Not all of the coffees are done this way. They offer four of these coffees each day as well as a line of espresso drinks.
Philter has partnered with Ceremony Coffee Roasters from Maryland as the provider for the beans. You can also get sandwiches and pastries as well. www.philtercoffee.com
In case you are interested in products to brew your own coffee, Philter has a small line that includes one from a company called Aerobie that produces AeroPress. The portable AeroPress measuring level gives the option of espresso or regular coffee. Stir the water and coffee, wait 30 seconds and then press it slowly. The result is a coffee with a “crème” that tastes great even without milk or sugar. www.aerobie.com. Go to www.aeropress.com where you can also get their JavaJug and coffee grinder.
Tuckered out and checking into the Hilton Garden Inn Kennett Square at 815 E. Baltimore Pike. This time we each had a room with a bathroom. I requested a room for people with disabilities. It was furthest down the hall from the elevator, which meant a long walk. Why was it located there? I was told that it has to be near a stairway door. In case of a fire, the person would need assistance getting down the stairs. This is good for someone who requires a wheelchair. I had to limp to the room with my cane. The room itself seemed to be suited for not only physical impairment but hearing as well.
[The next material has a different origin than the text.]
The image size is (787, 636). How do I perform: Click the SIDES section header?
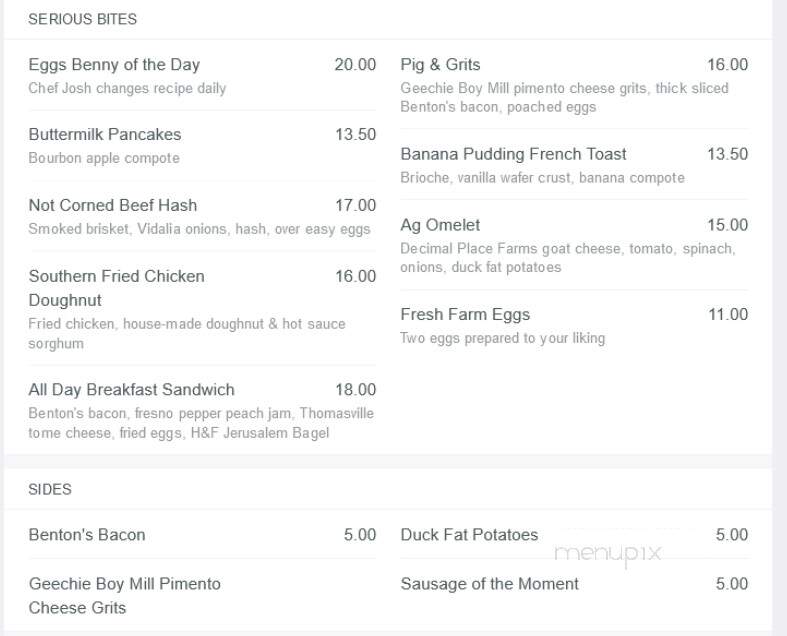(50, 489)
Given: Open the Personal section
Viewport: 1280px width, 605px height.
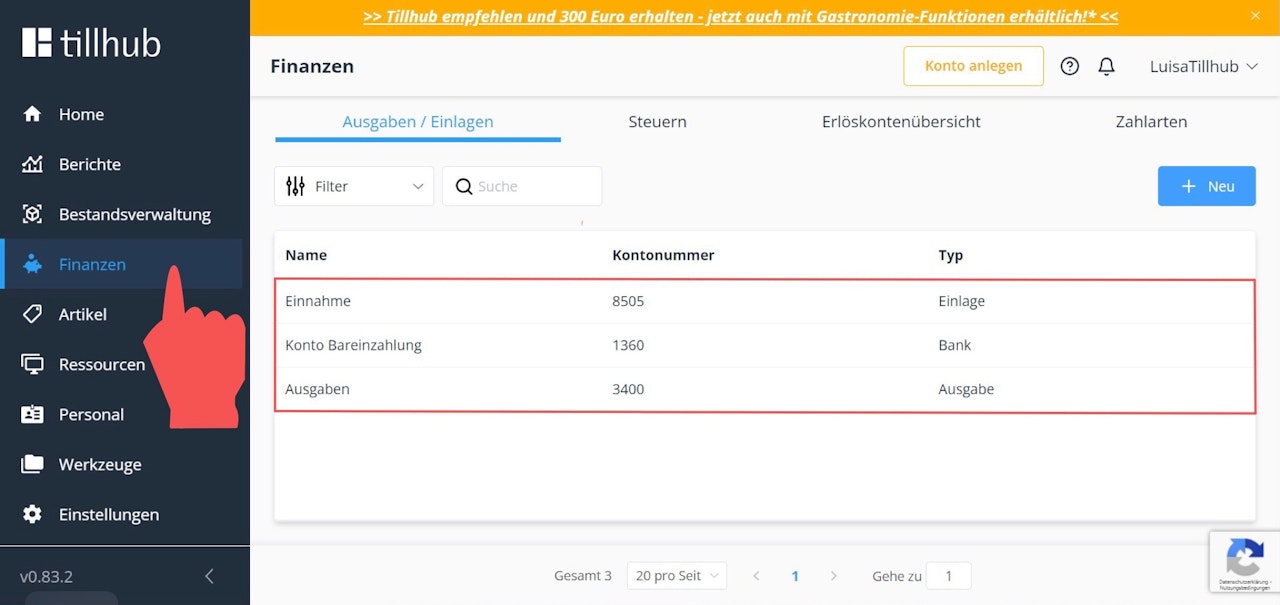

I loved the layout of the lobby, open and airy, that housed the Great American Grille and Bar which appeared to be used for breakfast and dinner. Business center located on same floor.
Having experienced quite a busy itinerary, we decided to simply “hang” for the evening and eat leftovers since there was a refrigerator in the room to store them and a microwave to reheat. After a good night’s sleep (the bed had one of the sleep number gadgets), we were on the road and back to Queens.